- North American cover art
- Developer: Culture Brain
- Publisher: Culture Brain
- Platform: Nintendo Entertainment System
- Release: JP: October 27, 1989; NA: March 1990;
- Genre: Baseball
- Modes: Single-player, multiplayer

= Baseball Simulator 1.000 =

1989 video game

Baseball Simulator 1.000 (超人ウルトラベースボール) is a baseball sports video game released on the NES. It was released in 1989 in Japan and in 1990 in North America.

==Gameplay==
In the game, there are four leagues available. The first two contain only normal teams, the third contains only ultra teams, and the fourth allows a player to create their own league from any mixture of normal and ultra teams. A player can either control a normal baseball team or an ultra baseball team with super hitting and pitching plays to boost their chances of winning.

Each Ultra play uses a certain number of points. Ultra points are used for special hitting powers and there are also defensive super abilities. These points are limited and when they are all used up no more ultra plays can be performed. There are also some Ultra Upgrades, for outfielders and batters. These cost more points to assign, but become intrinsic effects, and do not cost points to use.

Within Baseball Simulator 1.000, there is an exhibition mode, a regular season mode, and a team edit mode that allows the player to make his own players to form a customized baseball team.

A magic number appears during the regular season, telling the leading team how many victories they have to make until they are assured the pennant.

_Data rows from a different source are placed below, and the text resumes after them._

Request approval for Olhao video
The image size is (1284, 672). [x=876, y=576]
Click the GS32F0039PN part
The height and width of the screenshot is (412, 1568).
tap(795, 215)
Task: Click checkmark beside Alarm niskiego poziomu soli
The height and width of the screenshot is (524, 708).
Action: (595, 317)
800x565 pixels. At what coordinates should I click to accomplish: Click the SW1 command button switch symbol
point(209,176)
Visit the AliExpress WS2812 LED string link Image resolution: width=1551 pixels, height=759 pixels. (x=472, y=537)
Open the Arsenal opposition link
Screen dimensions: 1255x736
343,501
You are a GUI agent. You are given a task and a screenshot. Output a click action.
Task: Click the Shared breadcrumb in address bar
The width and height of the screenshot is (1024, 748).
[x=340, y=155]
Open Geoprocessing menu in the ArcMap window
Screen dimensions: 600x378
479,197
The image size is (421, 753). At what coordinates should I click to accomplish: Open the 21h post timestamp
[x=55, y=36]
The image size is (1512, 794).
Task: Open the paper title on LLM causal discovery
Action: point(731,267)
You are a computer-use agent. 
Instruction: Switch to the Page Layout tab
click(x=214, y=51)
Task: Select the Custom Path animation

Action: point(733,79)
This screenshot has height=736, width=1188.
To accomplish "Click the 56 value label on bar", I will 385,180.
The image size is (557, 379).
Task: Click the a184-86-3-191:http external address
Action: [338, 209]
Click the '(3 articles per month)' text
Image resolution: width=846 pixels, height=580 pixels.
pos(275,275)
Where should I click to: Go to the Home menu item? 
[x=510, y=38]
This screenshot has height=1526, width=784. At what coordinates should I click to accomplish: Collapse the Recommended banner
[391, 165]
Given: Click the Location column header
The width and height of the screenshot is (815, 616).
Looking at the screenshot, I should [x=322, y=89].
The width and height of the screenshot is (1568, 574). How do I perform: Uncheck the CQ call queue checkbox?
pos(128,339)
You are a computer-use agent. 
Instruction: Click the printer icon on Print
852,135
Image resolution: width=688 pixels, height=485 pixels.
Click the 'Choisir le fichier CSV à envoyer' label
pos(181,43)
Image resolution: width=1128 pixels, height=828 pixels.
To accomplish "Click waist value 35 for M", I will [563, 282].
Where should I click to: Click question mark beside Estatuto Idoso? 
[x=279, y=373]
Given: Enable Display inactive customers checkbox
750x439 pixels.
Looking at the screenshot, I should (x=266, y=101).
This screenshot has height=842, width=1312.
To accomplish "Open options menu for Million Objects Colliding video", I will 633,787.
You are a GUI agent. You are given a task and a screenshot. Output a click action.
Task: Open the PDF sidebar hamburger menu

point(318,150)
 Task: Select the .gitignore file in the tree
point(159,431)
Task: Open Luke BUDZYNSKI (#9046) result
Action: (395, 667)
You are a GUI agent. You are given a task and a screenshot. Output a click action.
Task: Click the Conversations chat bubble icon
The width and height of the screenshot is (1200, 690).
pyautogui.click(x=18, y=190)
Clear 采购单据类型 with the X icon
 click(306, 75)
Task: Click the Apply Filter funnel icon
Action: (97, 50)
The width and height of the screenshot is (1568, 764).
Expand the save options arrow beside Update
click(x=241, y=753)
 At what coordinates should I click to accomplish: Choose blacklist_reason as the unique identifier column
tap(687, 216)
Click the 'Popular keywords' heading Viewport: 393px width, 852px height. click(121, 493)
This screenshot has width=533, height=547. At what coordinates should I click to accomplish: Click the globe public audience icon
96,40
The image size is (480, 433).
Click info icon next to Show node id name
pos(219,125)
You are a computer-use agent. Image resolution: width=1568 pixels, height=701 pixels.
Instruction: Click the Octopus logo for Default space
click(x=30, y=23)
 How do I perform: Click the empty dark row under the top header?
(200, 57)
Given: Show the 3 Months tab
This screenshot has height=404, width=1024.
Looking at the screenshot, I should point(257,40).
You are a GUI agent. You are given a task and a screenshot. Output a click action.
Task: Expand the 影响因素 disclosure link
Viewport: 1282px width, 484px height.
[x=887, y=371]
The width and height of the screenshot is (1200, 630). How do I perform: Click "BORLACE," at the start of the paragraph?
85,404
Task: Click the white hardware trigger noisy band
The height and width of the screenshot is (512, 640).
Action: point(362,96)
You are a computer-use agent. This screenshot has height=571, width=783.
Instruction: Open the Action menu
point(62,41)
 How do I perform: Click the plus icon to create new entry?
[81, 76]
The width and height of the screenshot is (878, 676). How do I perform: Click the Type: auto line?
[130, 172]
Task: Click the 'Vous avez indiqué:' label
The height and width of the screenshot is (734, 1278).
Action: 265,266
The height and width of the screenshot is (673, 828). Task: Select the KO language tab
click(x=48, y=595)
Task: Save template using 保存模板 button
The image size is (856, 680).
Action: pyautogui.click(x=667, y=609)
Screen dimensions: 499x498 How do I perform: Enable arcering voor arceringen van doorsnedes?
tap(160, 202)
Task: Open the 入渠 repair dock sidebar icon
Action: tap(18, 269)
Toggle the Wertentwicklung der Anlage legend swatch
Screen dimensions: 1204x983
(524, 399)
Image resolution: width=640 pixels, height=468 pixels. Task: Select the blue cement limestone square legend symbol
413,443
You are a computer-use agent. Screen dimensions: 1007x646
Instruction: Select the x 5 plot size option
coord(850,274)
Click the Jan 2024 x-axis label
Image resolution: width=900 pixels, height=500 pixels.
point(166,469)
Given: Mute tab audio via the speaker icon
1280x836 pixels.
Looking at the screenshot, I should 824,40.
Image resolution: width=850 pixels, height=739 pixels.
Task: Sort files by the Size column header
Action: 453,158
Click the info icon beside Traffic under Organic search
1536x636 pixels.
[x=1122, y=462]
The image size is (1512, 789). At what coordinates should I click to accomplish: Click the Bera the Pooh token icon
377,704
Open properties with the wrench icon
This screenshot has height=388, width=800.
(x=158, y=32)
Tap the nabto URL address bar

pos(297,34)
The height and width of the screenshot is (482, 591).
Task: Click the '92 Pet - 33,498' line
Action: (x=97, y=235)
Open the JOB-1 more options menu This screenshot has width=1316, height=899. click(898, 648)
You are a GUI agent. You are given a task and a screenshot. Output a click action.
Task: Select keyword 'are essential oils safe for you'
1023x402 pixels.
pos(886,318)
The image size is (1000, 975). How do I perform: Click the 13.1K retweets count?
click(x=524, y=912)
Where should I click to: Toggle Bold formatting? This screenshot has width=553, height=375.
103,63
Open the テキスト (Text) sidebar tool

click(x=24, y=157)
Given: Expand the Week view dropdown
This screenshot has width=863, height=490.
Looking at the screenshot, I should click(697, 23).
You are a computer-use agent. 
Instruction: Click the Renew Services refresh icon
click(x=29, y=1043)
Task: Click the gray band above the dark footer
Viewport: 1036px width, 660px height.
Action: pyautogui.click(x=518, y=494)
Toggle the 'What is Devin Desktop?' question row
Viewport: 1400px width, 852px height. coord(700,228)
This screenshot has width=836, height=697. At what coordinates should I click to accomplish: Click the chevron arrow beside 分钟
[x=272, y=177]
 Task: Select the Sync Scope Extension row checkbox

A season can be 5, 30, 60, 120, or 165 games. Out of the 18 possible teams, only six teams can be used in a division/league during the season, but there are no playoffs for the top two teams. Whoever wins the division is the champion.

===Baseball Simulator series===
These baseball titles included some form of "Super League" where pitchers and batters would have special abilities.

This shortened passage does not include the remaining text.